Transient Connections

If your TUI or terminal emulator disconnects mid-task, the agent does not stop. The anchor keeps running. Upon reconnecting, the client issues a client/attach JSON-RPC request to resume streaming logs and state updates.

Source: src/serve/server.rs, src/serve/client.rs

Sub-Stack Isolation

Sub-stacks isolate work scopes. Under .ostk/stacks/<name>/, a sub-stack maintains its own scoped journal, drain snapshots, and nudge inbox. The parent anchor communicates with it solely through these bounded IPC channels, limiting blast radius.

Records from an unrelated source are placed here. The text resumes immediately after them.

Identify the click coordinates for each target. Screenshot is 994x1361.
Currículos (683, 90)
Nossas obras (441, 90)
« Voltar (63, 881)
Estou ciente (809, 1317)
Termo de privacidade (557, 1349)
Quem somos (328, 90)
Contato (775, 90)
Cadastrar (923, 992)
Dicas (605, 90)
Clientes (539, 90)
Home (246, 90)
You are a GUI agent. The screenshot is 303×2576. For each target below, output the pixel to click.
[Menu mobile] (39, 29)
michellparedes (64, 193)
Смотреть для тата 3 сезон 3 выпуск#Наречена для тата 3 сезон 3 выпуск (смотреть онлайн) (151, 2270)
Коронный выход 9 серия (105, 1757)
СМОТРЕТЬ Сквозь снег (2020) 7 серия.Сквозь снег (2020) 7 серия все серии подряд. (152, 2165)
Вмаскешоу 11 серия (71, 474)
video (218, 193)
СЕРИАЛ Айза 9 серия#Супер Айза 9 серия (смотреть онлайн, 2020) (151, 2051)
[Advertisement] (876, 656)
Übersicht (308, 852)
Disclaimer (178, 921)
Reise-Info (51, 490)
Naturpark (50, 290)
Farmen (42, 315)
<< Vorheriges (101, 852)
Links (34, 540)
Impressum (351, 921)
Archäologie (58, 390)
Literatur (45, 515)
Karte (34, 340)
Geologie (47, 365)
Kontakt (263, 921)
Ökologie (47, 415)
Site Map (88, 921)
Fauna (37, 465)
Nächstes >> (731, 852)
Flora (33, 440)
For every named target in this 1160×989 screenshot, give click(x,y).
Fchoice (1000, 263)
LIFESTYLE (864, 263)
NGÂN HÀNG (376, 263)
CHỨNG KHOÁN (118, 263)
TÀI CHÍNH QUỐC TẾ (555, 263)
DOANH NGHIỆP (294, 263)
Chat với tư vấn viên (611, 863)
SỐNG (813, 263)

Source: src/kernel/sub_stack.rs, src/kernel/sandbox.rs

The Five-State Execution Lifecycle

Once an agent advances state, it cannot regress. State transitions are monitored by the kernel loop on every turn.

Agent Lifecycle Flow
HEALTHY
TRIGGER
Default state at spawn. Context usage < 70%.
BEHAVIOR
Normal execution. All permitted tools are available with minimal monitoring overhead.
AGING
TRIGGER
Context usage ≥ 70% (AGING_THRESHOLD_PCT).
BEHAVIOR
The kernel prepares a handoff record for the successor. Context is not mutated mid-turn to preserve the prompt cache.
DYING
TRIGGER
Context usage ≥ 90% (DYING_THRESHOLD_PCT). Jumps (e.g. 60% → 92%) skip AGING directly to DYING.
BEHAVIOR
Fencing begins. No new tool calls are allowed except within the single finalization turn.
DRAINING
TRIGGER
Transitioned from DYING; last-turn execution.
BEHAVIOR
A single final tool call is allowed (typically writing the handoff document). Advances to DEAD once complete.
DEAD
TRIGGER
Finalization turn complete or context limit exceeded.
BEHAVIOR
All tool calls are fenced. The agent subprocess persists as a zombie until the daemon reaps it.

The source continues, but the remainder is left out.